Rohbau planen: Alles was Sie zu Ihrem Rohbau und den Kosten wissen müssen
Der Rohbau ist eine der zentralen Phasen beim Hausbau. Hier wird das Grundgerüst des Hauses erstellt, einschließlich Bodenplatte, Außen- und Innenwände sowie des Dachstuhls, jedoch ohne Fenster und Türen. Der Rohbau ist oft die größte Investition beim Hausbau und macht bis zu 50% der gesamten Baukosten aus. Für ein Einfamilienhaus liegen die Kosten typischerweise zwischen 600 und 800 Euro pro Quadratmeter Nutzfläche, das entspricht bei einem durchschnittlichen Einfamilienhaus mit einer Größe von 150 m² etwa 90.000 bis 120.000 Euro. Bedenken Sie aber, dassFaktoren wie die Bodenbeschaffenheit, regionale Unterschiede sowie individuelle Wünsche hinsichtlich Material und Bauweise die endgültigen Kosten erheblich beeinflussen können
In diesem Artikel geht es um:
- Rohbau planen: Welche Elemente gehören zum Rohbau?
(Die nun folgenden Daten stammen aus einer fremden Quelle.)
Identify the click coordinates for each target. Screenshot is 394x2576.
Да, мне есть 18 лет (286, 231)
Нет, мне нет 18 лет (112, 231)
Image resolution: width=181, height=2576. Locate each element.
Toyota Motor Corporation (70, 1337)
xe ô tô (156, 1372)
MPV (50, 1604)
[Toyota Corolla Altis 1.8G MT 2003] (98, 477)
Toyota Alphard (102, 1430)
- Was kostet der Rohbau pro Quadratmeter? - Ein Überblick
- Massiv-, Holz- oder Fertigbau: Welche Kosten fallen beim Rohbau an?
- Materialkosten beim Rohbau: Was Sie erwarten können
- So sparen Sie beim Rohbau: Wichtige Spartipps für Ihren Hausbau
- Rohbau finanzieren: Diese Möglichkeiten haben Sie
- Achtung beim Rohbau: Diese Vorschriften gelten in Österreich
- Vor dem Hausbau: Wichtige Überlegungen für Ihren Rohbau
- So einfach geht Rohbau mit MyHammer: Jetzt kostenlose Angebote sichern
Rohbau planen: Welche Elemente gehören zum Rohbau?
Der Rohbau stellt das Skelett eines Hauses dar. Er umfasst alle grundlegenden Baumaßnahmen von der Bodenplatte bis zum Dachstuhl. Dazu gehören neben den Innen- und Außenwänden sowie Geschossdecken auch die folgenden Elemente und Arbeiten:
- Bodenplatte oder Keller
- Dachstuhl
- Gerüst- und Absicherungsmaßnahmen der Baustelle
Der Rohbau ist der erste große Schritt auf dem Weg zum fertigen Haus und stellt in den meisten Fällen den teuersten Abschnitt dar. Kontaktieren Sie einen zuverlässigen und geprüften Fachbetrieb, um mehr über Ihre Möglichkeiten und die jeweiligen Kosten zu erfahren.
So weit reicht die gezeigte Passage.